The white-vented plumeleteer's breeding seasons vary across its range, including September in Panama, February to August in the Magdalena valley, June to November in the Eastern Andes, and perhaps year-round in parts of Venezuela. Its nest is a cup of plant down bound with spiderweb with moss and lichen on the outside. Nests have been found on tree branches as high as 2.5 m above the ground.
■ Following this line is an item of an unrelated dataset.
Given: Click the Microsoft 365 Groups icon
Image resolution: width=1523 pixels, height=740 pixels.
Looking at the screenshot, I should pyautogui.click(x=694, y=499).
The only nest that was closely monitored held two eggs and its single hatchling fledged in 21 days.

===Vocalization===

The white-vented plumeleteer's song has not been described in words, but it is known to make "chip" notes while foraging.

==Status==

The IUCN has assessed the white-vented plumeleteer as being of least concern. It has a large range and an estimated population of at least 500,000 mature individuals, though the latter is believed to be decreasing. No immediate threats have been identified. It is considered uncommon to fairly common in most areas and seems to be able to tolerate some habitat disturbance. Deforestation of C. b. caeruleogasters range is extensive, however.